Akses peserta didik berusia muda pada dunia digital, membuka celah pada berbagai konten yang buruk, baik yang bernuansa kekerasan, pornografi atau gaya hidup mewah tapi minim kerja keras.
“Persoalan yang juga mencuat dalam dunia pendidikan kita adalah semakin terkikisnya pendidikan moral dan etika yang bersumber dari pendidikan agama dan akhlak, yang merupakan inti dan tujuan pendidikan,” ujarnya lagi.
Ditambah pula dengan ragam kasus tawuran, perundungan, kekerasan seksual, yang kerap terjadi dan terulang di dunia sekolah dan kampus.

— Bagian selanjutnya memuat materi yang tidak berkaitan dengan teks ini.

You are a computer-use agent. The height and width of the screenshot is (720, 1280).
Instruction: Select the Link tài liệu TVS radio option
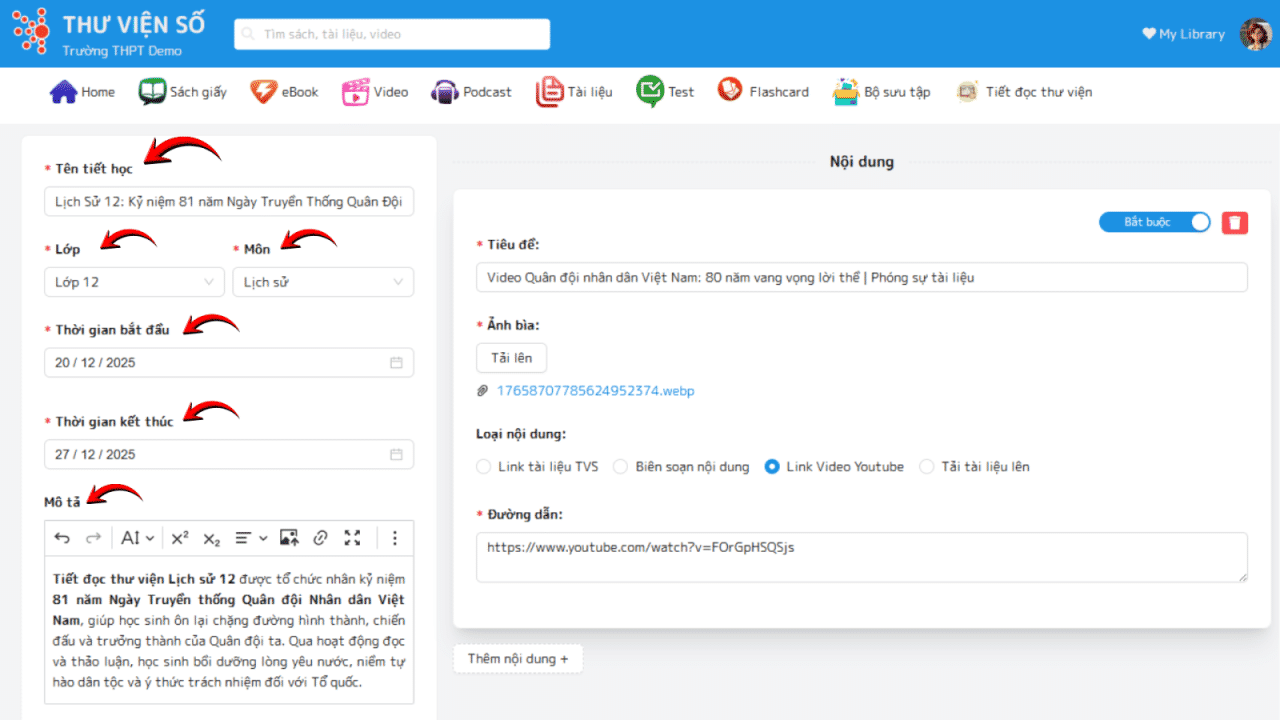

“Rapuhnya pendidikan moral dan akhlak semakin menjadi-jadi ketika anak-anak kita tidak mendapatkan contoh atau teladan, yang merupakan pilar utama pendidikan moral. Sebaliknya, anak-anak kita malah mendapatkan tontonan perilaku nir-etika dari banyak kalangan elit nasional, para pejabat negara, artis dan publik figur lainnya,” kata Fahmy lebih lanjut.
Ia menilai para Public Figure kerap mempertontonkan sikap dan perilaku yang tidak beradab, menabrak etika dan norma hukum secara kasat mata dan tanpa rasa bersalah.
“Korupsi, janji palsu, berdusta, nepotisme, bertindak curang, menggunakan kekuasaan untuk kepentingan keluarga atau kelompoknya, perselingkuhan, penyalah-gunaan obat (narkoba), ujaran kebencian, kata-kata kasar dan kotor, dan sebagainya,” ungkapnya.
Ia menegaskan bahwa Pendidikan Nasional Indonesia, yang sarat masalah dan tantangan, butuh pembenahan mulai dari pemimpin tertinggi.
“Perlu kepemimpinan nasional yang negarawan, menjunjung tinggi etika dan moral, menjadikan program pendidikan nasional sebagai panglima pembangunan. Selamat Hari (keprihatinan) Pendidikan Nasional !,” pungkasnya.